Don't wait until you lose it to taste the mixture of helplessness and regret.

Especially cherish the hard-won friendship.

Everyone must have parents and elders when they first lived in this world.

When I was a child, I often listened to my parents' education "I want to be filial", but to be honest. It was not until that day that I deeply understood filial piety …

Finally, on the way home, I held my father's hand. He is two heads taller than me.

I feel that he is getting taller and taller, not only in figure but also in mind.

I looked up and told my father loudly, "Dad, I learned the truth of filial piety from you." "Oh, really?" Dad smiled.

I found that his smile is very similar to grandpa's.

I secretly made up my mind that I would treat my parents and all the elders like my father treated my grandfather.

How many past events left waves in my mind.

Finally, with the passing of the memory wave, the remaining memories gradually fade away, but every time I open the drawer, a beautiful stamp album appears in front of me, and my thoughts often take me back to primary school, the enlightenment place of my life.

Clever metaphor, fascinating

Finally, childhood life is like a river, flowing happily.

There are many interesting things, such as goldfish, swimming in the river I remember. ...

At first, the moonlight was bright, like shining white silk, filled with peace and tranquility.

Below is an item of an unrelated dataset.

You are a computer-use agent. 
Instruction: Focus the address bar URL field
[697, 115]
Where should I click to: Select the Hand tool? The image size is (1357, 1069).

I took my mother's hand and stood on the street corner, waiting for my brother to come home from school late.

It was not cold, but the street was quiet and empty, and I waited impatiently. My mother waited patiently and looked at the wide and white road. My mother said, "I'm used to waiting like this all the time." "My heart stood on end, my eyes blurred in my mother's thin figure.

Finally, my mother stood motionless in the moonlight before my eyes, only to know that no matter what happened, those nights in my memory will always be so beautiful.